A similar accuracy has been reached by experiments comparing clocks on earth to those on spacecraft such as Voyager (in Saturn's gravitational field) or Galileo (in the field of the sun). Other experimenters have looked for the shift of spectral lines in the sun's gravitational field, an attempt that was confounded for many years by solar "limb effects". Oxygen triplet lines finally allowed a 2% detection by James LoPresto et al. in 1991. Another test compares terrestrial timepieces to the highly stable astronomical "clocks" known as pulsars; this yields accuracies of about 10%. The most precise gravitational redshift test to date was carried out by Robert Vessot and Martin Levine in 1976 and is known as Gravity Probe A. It compared a hydrogen maser clock on earth to an identical one lifted into orbit at about 10000 km, and confirmed theoretical expectations to an accuracy of 0.02%.

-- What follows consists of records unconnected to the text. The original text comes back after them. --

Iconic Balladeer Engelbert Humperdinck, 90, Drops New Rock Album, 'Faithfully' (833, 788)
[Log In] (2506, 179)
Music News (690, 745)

It is interesting to note that the Global Positioning System (GPS) system, while not intended or used as a test of general relativity, does effectively serve as confirmation of the gravitational redshift effect. To reach their specified (civilian) navigational accuracy of about 15 m, GPS satellites must coordinate their time signals to within about 50 nanoseconds, a precision nearly 1000 times smaller than the size of the gravitational redshift effect (almost 40 microseconds at their operating altitude of 20,000 km). If they did not take Einstein's theory into account, GPS trackers in aircraft cockpits would be off by kilometers within a day!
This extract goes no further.